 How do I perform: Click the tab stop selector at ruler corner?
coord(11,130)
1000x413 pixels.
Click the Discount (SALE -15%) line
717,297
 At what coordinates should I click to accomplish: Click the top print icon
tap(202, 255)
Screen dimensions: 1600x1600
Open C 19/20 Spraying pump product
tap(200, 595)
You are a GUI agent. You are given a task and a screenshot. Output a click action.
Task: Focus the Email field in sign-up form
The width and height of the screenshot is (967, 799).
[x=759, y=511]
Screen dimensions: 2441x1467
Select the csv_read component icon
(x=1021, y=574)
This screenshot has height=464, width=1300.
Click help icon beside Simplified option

☆ ☆ ☆

■ What you are asked to do: Reproduce every row above word for word, keeping the same order and line breaks.

■ Result of the task:
 How do I perform: Click the tab stop selector at ruler corner?
coord(11,130)
1000x413 pixels.
Click the Discount (SALE -15%) line
717,297
 At what coordinates should I click to accomplish: Click the top print icon
tap(202, 255)
Screen dimensions: 1600x1600
Open C 19/20 Spraying pump product
tap(200, 595)
You are a GUI agent. You are given a task and a screenshot. Output a click action.
Task: Focus the Email field in sign-up form
The width and height of the screenshot is (967, 799).
[x=759, y=511]
Screen dimensions: 2441x1467
Select the csv_read component icon
(x=1021, y=574)
This screenshot has height=464, width=1300.
Click help icon beside Simplified option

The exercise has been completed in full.